New Liabilities for Apartment Companies Supplying Payment History

Under the Fair and Accurate Credit Transactions Act, you are at greater risk for reporting the rent payment histories of your residents.

Landlords beware. Apartment companies supplying the rent payment histories of their residents to tenant screening companies are now subject to new liabilities and responsibilities that may be placing into question their very participation in what is essentially a voluntary practice.

Under the final rule of the Fair and Accurate Credit Transactions (FACT) Act of 2003, “data furnishers” are required by the Federal Trade Commission to establish and implement reasonable written policies and procedures that: (1) ensure the accuracy and integrity of furnished information to consumer reporting agencies (CRAs); and (2) allow consumers to formally dispute directly with the data furnisher the correctness of certain information that is furnished about them to CRAs.  The new regulations also spell out severe civil penalties for data furnishers who are not in compliance. The new requirements under the final rule came into effect on July 1, 2010.

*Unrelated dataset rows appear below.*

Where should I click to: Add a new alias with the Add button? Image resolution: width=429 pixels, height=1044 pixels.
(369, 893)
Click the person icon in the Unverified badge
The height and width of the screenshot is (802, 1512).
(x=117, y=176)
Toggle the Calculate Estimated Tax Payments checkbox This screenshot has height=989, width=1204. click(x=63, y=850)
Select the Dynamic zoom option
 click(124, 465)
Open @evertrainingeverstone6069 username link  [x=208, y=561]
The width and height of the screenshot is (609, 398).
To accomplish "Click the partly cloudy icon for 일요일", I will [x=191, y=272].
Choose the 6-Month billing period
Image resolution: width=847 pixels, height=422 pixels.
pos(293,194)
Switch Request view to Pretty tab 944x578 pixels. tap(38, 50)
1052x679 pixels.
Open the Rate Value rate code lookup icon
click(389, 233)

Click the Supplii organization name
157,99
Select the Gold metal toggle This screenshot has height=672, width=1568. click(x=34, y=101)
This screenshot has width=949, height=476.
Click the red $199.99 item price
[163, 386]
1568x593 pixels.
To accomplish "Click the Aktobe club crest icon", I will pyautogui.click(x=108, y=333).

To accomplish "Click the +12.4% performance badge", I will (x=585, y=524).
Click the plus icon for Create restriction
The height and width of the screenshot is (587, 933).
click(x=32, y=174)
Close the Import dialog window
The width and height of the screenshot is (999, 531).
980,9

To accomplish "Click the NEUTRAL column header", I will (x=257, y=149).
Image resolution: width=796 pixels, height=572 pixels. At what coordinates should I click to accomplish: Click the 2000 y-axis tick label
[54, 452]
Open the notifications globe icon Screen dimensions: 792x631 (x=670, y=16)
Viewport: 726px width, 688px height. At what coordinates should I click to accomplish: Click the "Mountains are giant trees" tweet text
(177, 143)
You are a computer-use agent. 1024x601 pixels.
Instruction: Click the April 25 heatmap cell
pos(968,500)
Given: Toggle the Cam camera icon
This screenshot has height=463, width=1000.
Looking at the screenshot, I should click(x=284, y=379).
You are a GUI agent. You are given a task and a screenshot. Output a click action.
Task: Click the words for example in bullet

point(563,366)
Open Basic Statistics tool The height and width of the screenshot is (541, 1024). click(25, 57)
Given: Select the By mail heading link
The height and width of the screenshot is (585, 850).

“Companies that are reporting the consumer data do not know the rules have changed and that there is now more work and more liabilities involved in reporting consumer credit histories,” warns Dennis Smilie, president of Multifamily Solutions, a technology consulting company. “Owners are considered data furnishers under the law if they provide the rent histories of their residents to the credit reporting agencies of any kind.”

Only about five to eight percent of apartment management companies furnish rent payment history data to credit bureaus or tenant screening companies, says Smilie. Before the new rule came into effect, “owners and operators supplying this information did not have the obligations regarding accuracy and reporting” that they have now, he points out.

The FACT Act amended the Fair Credit Reporting Act (FCRA) of the 1990s. FCRA was amended to make sure the information reported to credit bureaus was accurate, and it established liabilities for the furnishers of the consumer credit information, says attorney Michael Saltz, partner at Jacobson, Russell, Saltz & Fingerman LLP. “With this new regulation in place, the onus for compliance is on the landlord, not the tenant screening company, because under the law, tenant screening companies are considered credit bureaus,” says Saltz.

Under FCRA, data furnishers have always had the obligation to provide correct information. What is new under the FACT Act, explains Saltz, is the duty on the part of data furnishers to have written policies and procedures in place; periodic audits to review the established policies and procedures; and updates on reported information. “You cannot report the information and leave it at that. You have to keep updating the information,” says Saltz. “The requirements are specified in incredibly generic and general language in all the regulations that I have seen,” Saltz adds.

The credit reporting system is based on companies voluntarily providing information to credit bureaus on a voluntary and unpaid basis. But the new regulations may discourage companies from participating in this system, suggests Saltz. “If you own a small apartment, you are held to the same standard, and have the same expense and record keeping obligations, as Bank of America. As a result, this discourages the smaller businesses from volunteering credit information because of the sheer expense and exposure of being able to participate,” says Saltz.

Companies that still want to continue to furnish tenant credit histories will now need to hire legal counsel to help them draft the policies and procedures, says Smile. As to whether apartment companies should even continue to participate in reporting tenant histories to credit agencies, “At this point, my advice is not to bother,” says Saltz. “The risks far outweigh any rewards for landlords to report their tenants to credit bureaus.”

One of Saltz’s cases was filed in September 2000 against an apartment owner who made a truthful report on a tenant who owed $3,000 in rent. Ten years and more than a $1 million in fees later, the case is still ongoing, he says.

On the other hand, perhaps one benefit to property owners of participating in the credit reporting system is that for residents to know their credits can be damaged provides an incentive for them to work hard to pay their rent. In this regard, if property owners really want to report rent non-payment, one way to do so is to seek a judgment against the tenant in court, advises Saltz. “That allows the credit bureau to pick up the judgment so the landlord is not the supplier of the information,” he says.

Landlords may have to look at such alternatives to being a data furnisher to credit reporting bureaus. The present laws and regulations are not likely to go away, in Saltz’s opinion, and “if anything they are likely to become more onerous. We are speaking of slippery slopes. This is where it starts.”